## Data shown
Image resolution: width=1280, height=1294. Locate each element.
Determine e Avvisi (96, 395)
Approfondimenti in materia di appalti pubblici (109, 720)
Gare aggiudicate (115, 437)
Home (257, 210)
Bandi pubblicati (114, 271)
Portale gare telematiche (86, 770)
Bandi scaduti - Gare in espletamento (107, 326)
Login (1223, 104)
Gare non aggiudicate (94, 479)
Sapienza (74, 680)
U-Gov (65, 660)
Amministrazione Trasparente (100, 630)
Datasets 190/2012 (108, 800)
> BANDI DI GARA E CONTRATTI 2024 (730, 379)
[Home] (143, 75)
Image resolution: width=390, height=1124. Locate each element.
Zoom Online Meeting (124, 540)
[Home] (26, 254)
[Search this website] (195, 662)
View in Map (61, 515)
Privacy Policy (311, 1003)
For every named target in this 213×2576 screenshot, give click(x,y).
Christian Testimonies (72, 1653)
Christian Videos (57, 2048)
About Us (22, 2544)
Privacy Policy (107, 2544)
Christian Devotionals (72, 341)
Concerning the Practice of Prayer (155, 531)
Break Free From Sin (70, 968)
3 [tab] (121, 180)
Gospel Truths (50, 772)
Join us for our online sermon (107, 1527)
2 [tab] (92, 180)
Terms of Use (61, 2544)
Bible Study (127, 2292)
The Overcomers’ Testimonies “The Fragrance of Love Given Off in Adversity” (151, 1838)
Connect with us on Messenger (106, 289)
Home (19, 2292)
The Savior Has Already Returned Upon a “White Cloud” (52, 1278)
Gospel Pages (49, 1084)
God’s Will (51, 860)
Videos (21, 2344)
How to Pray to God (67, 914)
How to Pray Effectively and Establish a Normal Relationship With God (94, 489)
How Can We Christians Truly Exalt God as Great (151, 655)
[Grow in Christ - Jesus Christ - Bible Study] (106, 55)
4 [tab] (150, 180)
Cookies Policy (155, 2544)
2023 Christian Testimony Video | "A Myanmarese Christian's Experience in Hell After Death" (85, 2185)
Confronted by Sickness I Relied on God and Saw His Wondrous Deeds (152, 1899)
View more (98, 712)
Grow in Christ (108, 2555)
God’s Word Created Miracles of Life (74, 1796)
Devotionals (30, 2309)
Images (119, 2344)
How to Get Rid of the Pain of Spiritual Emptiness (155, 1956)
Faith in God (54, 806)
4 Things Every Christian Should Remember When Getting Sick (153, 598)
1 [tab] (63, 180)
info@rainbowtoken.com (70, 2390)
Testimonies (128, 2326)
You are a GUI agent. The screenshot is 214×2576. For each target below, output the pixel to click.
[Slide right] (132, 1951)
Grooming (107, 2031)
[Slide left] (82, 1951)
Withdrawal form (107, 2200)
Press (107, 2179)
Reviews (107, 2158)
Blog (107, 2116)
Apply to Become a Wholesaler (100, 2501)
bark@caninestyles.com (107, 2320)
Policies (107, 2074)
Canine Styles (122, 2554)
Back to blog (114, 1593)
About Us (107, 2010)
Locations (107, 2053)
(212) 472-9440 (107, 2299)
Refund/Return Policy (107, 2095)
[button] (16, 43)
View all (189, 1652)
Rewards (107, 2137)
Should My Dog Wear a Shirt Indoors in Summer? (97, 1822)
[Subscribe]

## Task prompt
Keep both end lines and retype everything in the records above from the line containing "Devotionals (30, 2309)" through the line containing "Testimonies (128, 2326)", exactly, with nothing else.

## Exercise response
Devotionals (30, 2309)
Images (119, 2344)
How to Get Rid of the Pain of Spiritual Emptiness (155, 1956)
Faith in God (54, 806)
4 Things Every Christian Should Remember When Getting Sick (153, 598)
1 [tab] (63, 180)
info@rainbowtoken.com (70, 2390)
Testimonies (128, 2326)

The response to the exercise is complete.